O conceito central do manejo estruturado é o sistema “Solo Vivo é Solo Fértil”, que combina soluções das marcas Aminoagro e Dimicron em quatro frentes:

  • Expansão do sistema radicular (Raiz Pro e TMSP Power)
  • Estruturação do ambiente de solo (Moltop e Dimilon)
  • Mobilização microbiológica de fósforo (Tecnologia Phos)
  • Produção de fitormônios e fixação biológica de nitrogênio (PHOS e EVO53)

“Combinando fatores que melhoram o solo, microbiologia aplicada e expansão radicular, conseguimos tornar o fósforo mais disponível e reduzir desperdícios, independentemente da região do Brasil”, afirma Bueno. Em ensaios, o uso das ferramentas biológicas PHOS e EVO53 recuperou até 3 kg/ha a mais de fósforo em comparação a tratamentos convencionais, resultando em ganhos de produtividade superiores a cinco sacas por hectare, especialmente em áreas com estresse hídrico.

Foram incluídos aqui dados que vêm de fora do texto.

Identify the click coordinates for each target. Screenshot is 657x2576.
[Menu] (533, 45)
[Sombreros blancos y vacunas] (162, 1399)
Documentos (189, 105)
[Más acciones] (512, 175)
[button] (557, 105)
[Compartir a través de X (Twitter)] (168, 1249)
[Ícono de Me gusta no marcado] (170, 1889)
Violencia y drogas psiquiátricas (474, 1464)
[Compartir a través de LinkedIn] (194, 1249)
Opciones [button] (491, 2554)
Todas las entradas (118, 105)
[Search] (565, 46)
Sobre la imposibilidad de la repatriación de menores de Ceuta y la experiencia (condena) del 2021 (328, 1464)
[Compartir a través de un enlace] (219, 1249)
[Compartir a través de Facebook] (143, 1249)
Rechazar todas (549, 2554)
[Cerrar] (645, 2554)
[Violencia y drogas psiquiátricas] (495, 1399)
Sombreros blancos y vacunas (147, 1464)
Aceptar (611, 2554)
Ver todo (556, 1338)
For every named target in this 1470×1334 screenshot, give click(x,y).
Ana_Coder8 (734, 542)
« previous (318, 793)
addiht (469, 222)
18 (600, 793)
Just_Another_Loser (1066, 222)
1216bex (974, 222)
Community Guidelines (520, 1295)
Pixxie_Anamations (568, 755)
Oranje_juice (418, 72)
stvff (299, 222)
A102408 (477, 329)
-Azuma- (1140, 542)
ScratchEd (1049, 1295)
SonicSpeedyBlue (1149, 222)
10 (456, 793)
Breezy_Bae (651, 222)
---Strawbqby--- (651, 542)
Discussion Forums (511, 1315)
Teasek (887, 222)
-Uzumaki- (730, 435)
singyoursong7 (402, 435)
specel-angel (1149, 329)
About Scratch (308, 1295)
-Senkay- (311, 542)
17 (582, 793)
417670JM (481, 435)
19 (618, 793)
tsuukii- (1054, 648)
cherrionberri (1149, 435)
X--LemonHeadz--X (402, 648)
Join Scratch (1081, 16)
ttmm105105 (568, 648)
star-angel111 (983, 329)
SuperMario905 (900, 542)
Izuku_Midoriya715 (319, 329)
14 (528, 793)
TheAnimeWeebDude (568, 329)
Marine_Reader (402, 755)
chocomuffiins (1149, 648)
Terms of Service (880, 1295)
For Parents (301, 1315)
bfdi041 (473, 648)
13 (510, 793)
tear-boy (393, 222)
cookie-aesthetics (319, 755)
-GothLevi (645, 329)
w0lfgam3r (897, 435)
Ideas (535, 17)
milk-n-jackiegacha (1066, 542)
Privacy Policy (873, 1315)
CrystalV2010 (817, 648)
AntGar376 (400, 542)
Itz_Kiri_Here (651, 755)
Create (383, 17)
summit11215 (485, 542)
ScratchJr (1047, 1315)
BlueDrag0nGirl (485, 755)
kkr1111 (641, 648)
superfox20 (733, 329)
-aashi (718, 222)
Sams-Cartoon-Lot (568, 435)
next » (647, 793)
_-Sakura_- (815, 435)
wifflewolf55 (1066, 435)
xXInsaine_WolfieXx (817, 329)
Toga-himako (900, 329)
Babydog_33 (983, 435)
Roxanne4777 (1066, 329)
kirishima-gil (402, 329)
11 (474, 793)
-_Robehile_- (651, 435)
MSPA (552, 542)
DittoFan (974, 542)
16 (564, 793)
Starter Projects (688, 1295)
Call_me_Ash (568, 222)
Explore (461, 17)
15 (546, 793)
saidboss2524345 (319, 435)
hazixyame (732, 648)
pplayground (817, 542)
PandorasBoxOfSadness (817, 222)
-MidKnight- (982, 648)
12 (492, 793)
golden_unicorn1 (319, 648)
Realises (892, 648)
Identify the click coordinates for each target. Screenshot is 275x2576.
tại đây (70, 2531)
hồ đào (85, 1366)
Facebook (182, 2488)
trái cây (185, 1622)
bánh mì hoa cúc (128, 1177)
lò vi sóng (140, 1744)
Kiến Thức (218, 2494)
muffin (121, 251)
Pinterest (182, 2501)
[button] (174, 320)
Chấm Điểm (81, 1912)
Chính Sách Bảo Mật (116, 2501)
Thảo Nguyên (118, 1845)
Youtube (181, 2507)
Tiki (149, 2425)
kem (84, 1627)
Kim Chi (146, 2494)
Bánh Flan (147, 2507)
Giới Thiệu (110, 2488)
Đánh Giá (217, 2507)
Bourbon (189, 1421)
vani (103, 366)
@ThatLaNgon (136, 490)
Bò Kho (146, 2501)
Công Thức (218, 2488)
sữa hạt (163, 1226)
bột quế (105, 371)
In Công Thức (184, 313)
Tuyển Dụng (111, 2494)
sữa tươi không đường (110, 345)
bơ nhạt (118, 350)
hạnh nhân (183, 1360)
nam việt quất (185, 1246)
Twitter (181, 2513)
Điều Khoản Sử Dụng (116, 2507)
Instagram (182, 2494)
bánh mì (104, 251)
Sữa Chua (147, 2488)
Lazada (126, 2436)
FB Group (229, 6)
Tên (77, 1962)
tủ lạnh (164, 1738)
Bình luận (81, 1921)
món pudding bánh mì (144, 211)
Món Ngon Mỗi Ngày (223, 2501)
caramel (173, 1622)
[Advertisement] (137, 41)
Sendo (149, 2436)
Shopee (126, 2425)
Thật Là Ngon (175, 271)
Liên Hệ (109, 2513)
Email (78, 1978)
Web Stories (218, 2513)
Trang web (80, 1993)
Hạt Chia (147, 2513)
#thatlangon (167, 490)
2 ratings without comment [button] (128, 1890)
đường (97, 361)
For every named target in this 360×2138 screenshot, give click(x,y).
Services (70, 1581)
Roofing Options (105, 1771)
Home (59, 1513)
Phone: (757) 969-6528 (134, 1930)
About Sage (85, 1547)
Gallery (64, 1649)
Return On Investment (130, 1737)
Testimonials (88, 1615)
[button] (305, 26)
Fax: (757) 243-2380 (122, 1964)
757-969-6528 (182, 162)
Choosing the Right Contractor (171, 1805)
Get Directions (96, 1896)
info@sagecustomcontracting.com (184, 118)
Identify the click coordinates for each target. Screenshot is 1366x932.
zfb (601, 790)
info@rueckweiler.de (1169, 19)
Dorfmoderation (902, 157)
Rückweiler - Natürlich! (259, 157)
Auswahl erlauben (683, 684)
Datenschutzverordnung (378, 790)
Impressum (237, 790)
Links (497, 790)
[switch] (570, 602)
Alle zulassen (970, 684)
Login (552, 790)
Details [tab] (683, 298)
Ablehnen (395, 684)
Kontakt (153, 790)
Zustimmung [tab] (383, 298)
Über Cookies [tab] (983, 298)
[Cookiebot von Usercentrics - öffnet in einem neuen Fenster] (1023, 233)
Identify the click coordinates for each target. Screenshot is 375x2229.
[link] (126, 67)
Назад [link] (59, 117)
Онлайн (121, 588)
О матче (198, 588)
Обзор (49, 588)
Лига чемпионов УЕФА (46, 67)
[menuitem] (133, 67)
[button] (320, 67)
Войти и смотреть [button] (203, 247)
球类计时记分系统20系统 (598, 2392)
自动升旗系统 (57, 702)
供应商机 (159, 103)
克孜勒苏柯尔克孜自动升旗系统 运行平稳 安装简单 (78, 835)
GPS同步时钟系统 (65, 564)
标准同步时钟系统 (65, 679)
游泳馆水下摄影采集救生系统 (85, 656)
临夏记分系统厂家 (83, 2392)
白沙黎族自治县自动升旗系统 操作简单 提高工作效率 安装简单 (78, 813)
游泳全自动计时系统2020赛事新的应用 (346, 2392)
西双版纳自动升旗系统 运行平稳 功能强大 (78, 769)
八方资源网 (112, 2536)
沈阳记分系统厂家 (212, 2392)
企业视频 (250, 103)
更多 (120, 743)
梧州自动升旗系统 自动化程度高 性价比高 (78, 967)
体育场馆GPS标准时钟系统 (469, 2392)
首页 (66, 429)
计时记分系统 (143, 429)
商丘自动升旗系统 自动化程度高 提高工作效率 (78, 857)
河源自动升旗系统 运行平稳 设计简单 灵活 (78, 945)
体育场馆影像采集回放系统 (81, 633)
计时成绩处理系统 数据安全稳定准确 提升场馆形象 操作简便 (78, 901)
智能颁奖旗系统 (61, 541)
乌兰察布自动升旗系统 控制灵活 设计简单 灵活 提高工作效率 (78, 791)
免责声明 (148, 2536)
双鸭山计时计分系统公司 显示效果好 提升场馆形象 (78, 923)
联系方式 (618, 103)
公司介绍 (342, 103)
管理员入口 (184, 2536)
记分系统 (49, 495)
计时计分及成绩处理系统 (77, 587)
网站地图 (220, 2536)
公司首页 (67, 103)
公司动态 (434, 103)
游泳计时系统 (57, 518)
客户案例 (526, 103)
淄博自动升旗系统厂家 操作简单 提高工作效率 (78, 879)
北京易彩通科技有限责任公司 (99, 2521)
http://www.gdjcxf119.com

Biomimética inspira soluções sustentáveis

A iniciativa da ICL é baseada na Biomimética, ciência que se inspira em processos naturais para criar soluções aplicadas à agricultura. “Ao observar como solo e microrganismos se organizam na natureza, desenvolvemos tecnologias que imitam e potencializam esses mecanismos, tornando o manejo mais eficiente e sustentável”, explica Bernardo Vieira, gerente de Produtos Biológicos da ICL.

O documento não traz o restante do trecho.